**Problem:**
Tally the lines in the data below in which the word "computer" occurs, then give only the total.

————

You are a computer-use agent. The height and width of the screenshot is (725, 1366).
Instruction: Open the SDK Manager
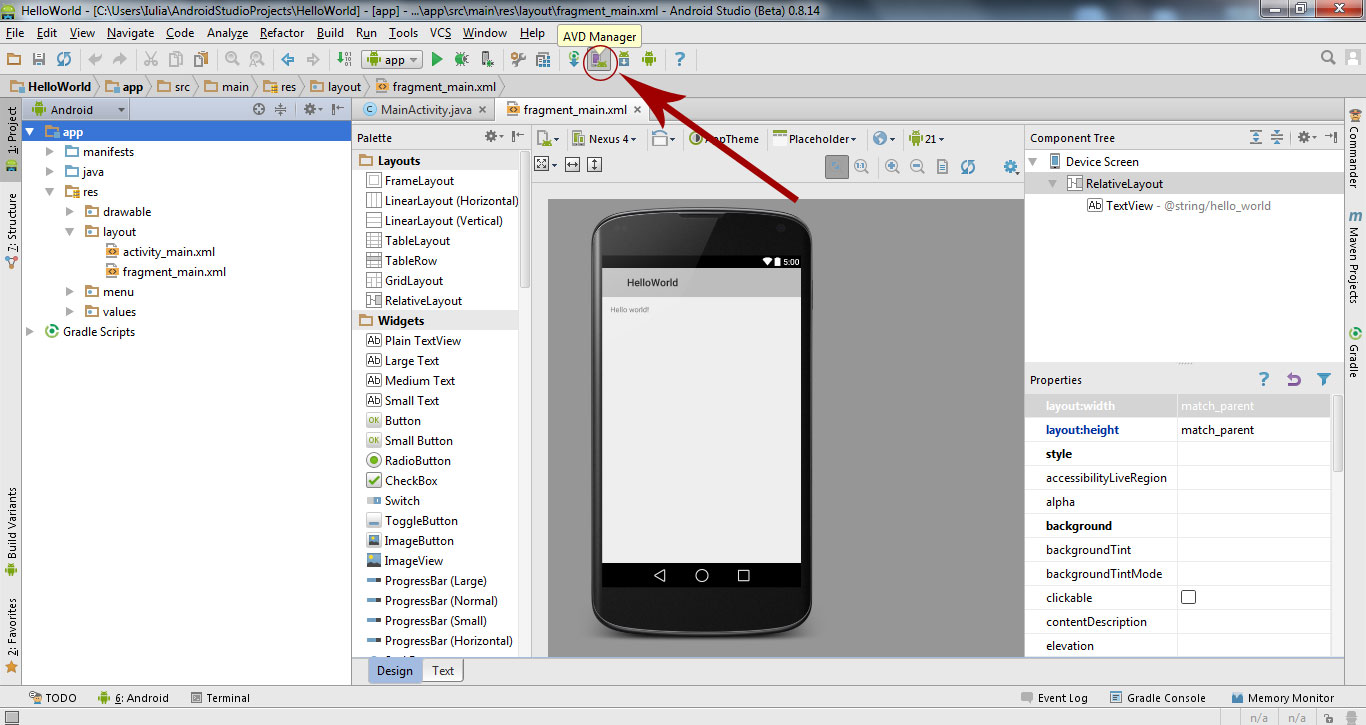coord(624,59)
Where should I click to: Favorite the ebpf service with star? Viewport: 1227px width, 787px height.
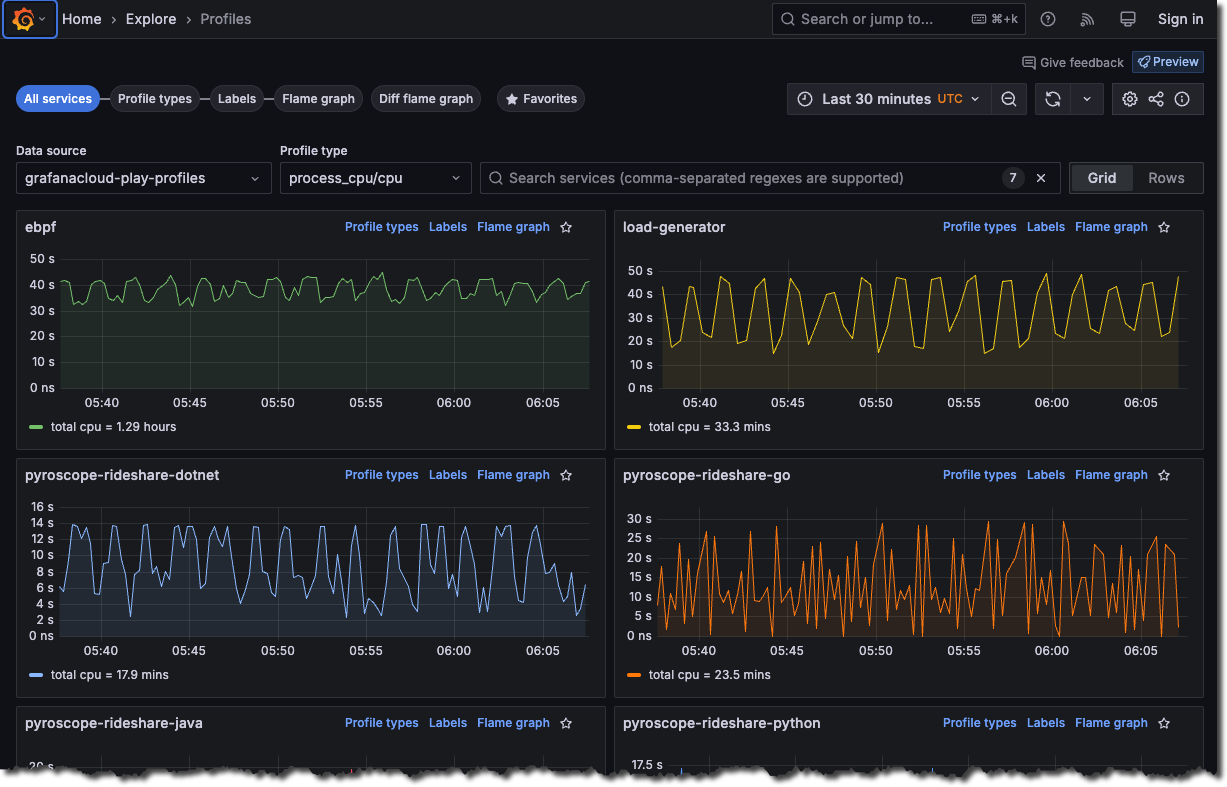point(566,227)
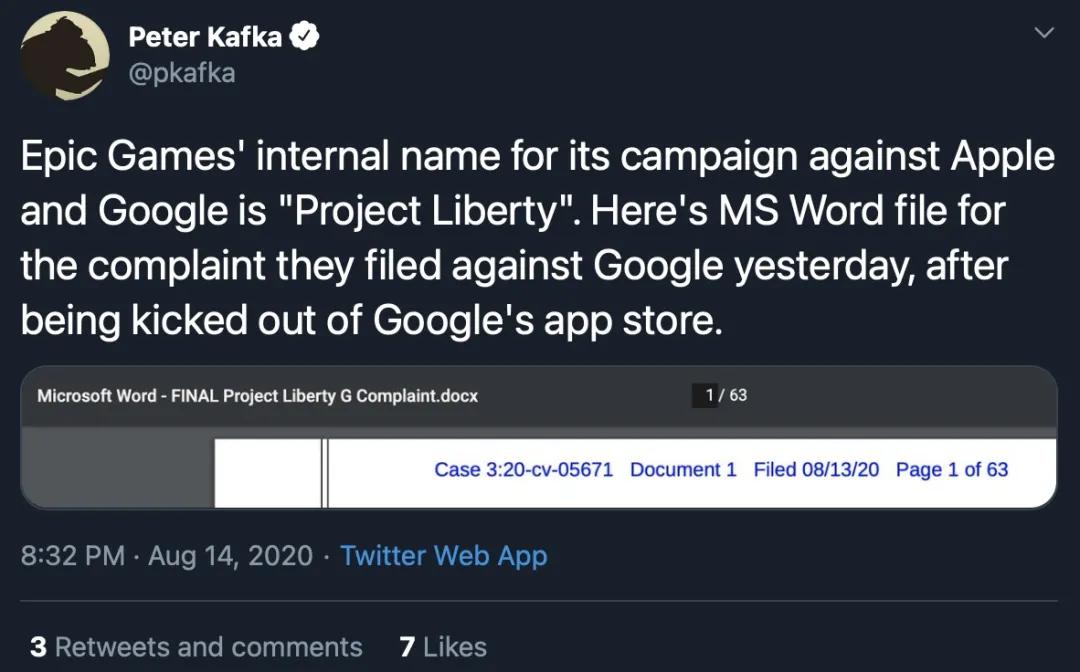Open the Twitter Web App source link
Screen dimensions: 1080x672
[x=443, y=556]
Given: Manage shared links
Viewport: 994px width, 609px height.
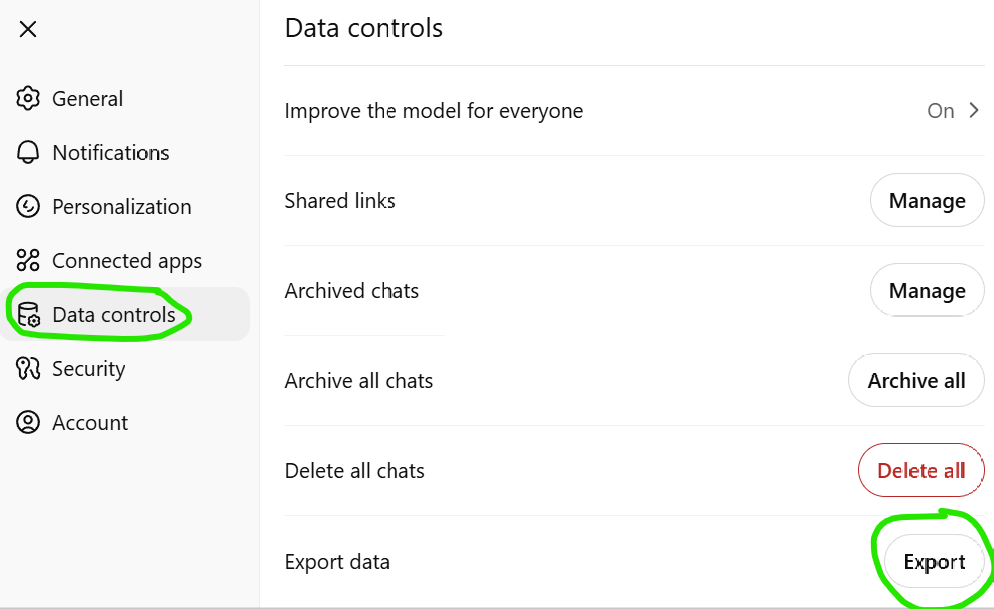Looking at the screenshot, I should [927, 201].
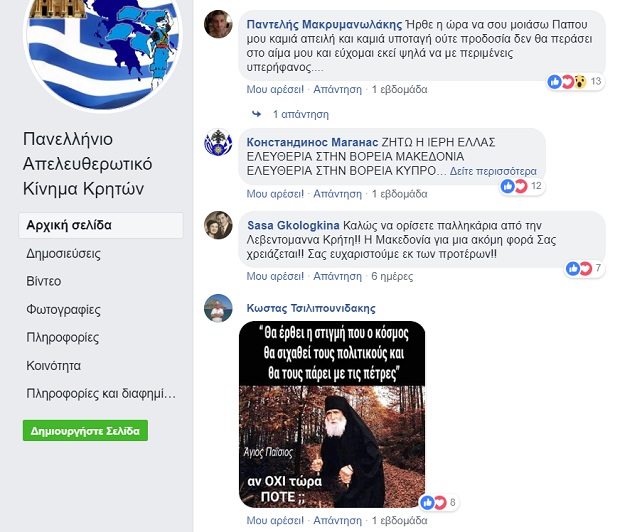Viewport: 620px width, 532px height.
Task: View the 12 reactions on Маганас's comment
Action: pos(521,186)
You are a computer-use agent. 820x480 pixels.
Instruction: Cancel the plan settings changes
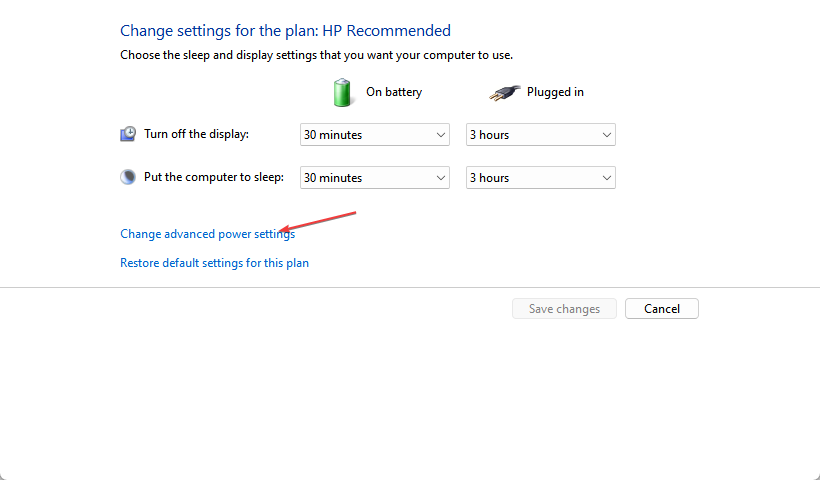point(662,308)
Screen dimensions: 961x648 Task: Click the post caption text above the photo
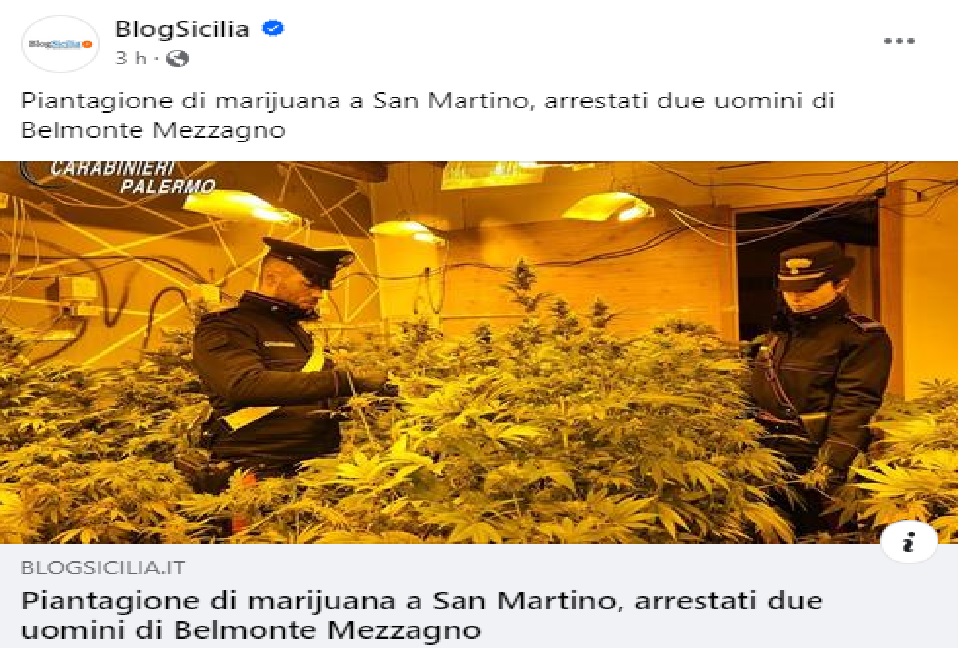[428, 115]
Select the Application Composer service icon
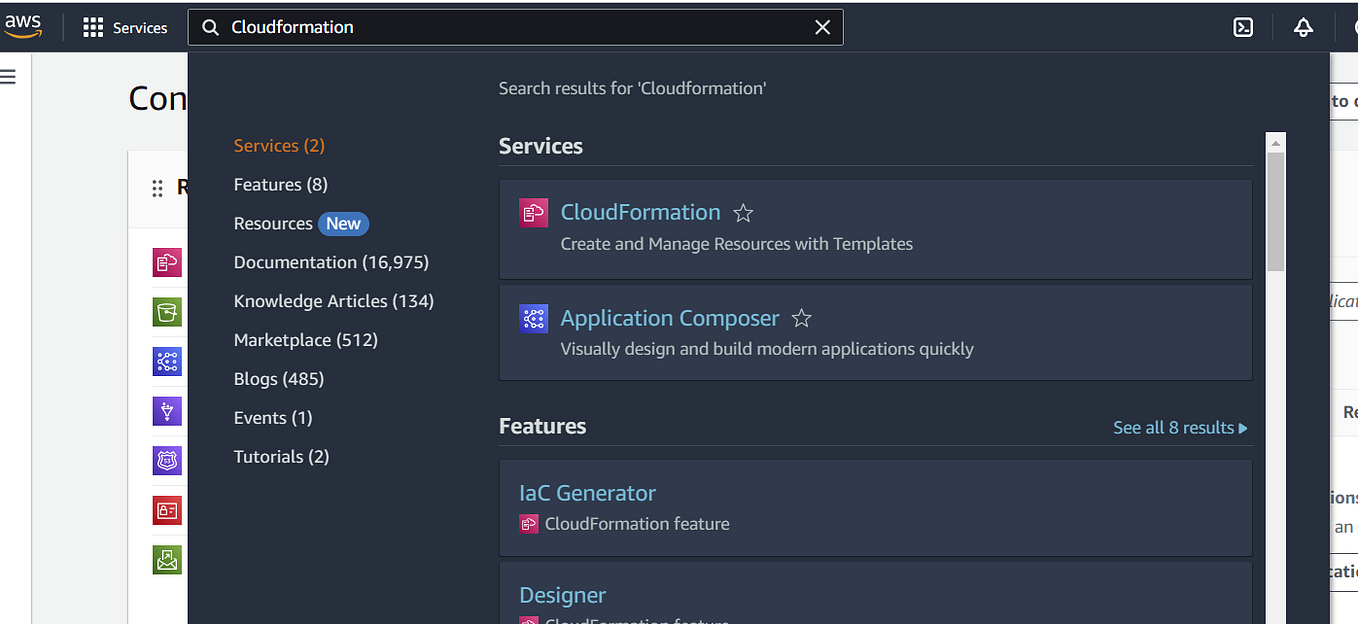 tap(533, 318)
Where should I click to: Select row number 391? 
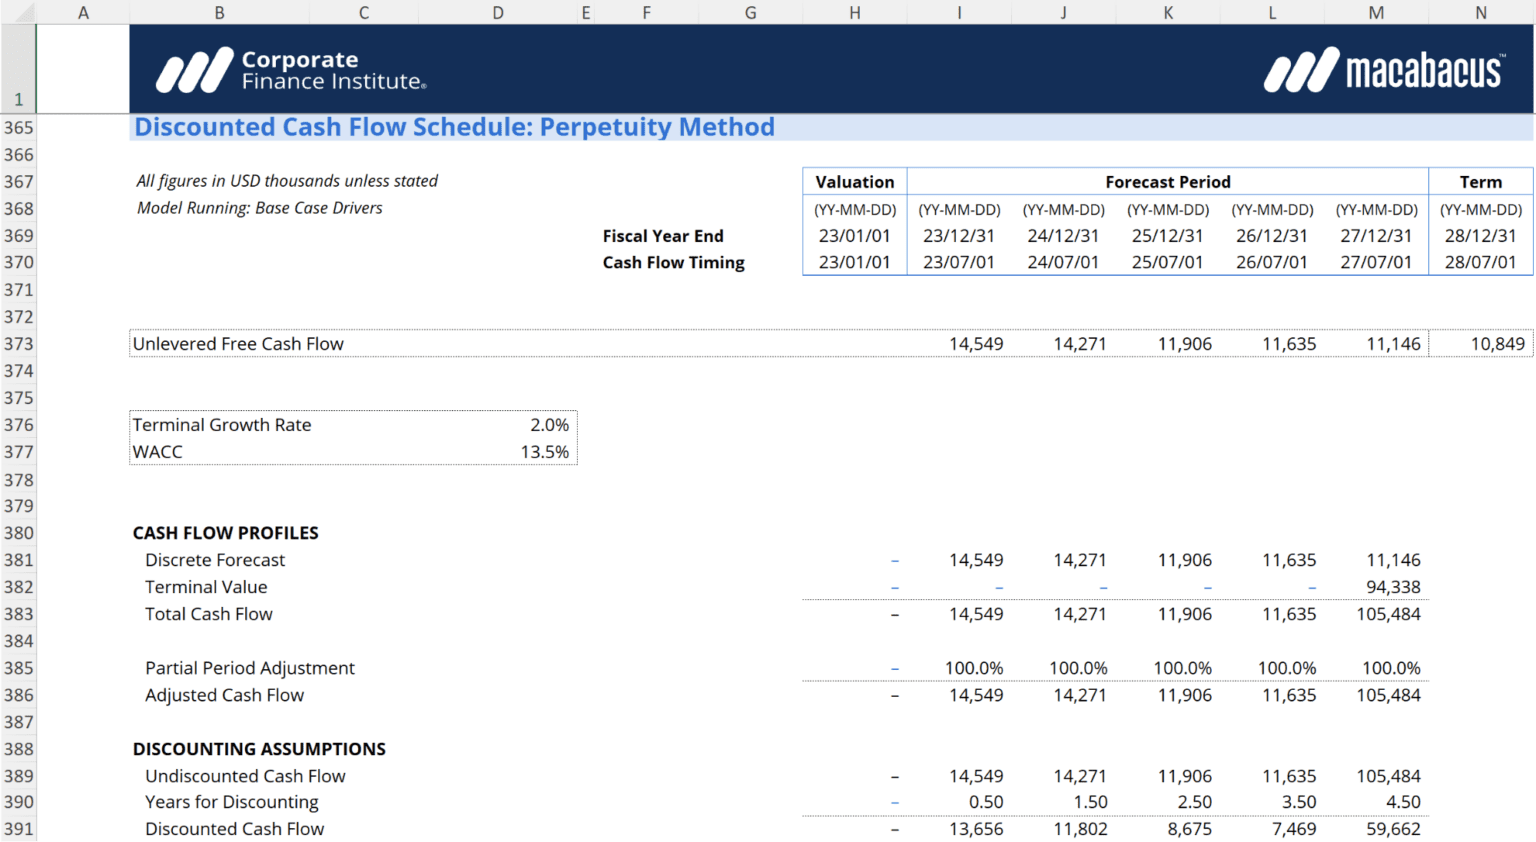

————

**Task answer:**
2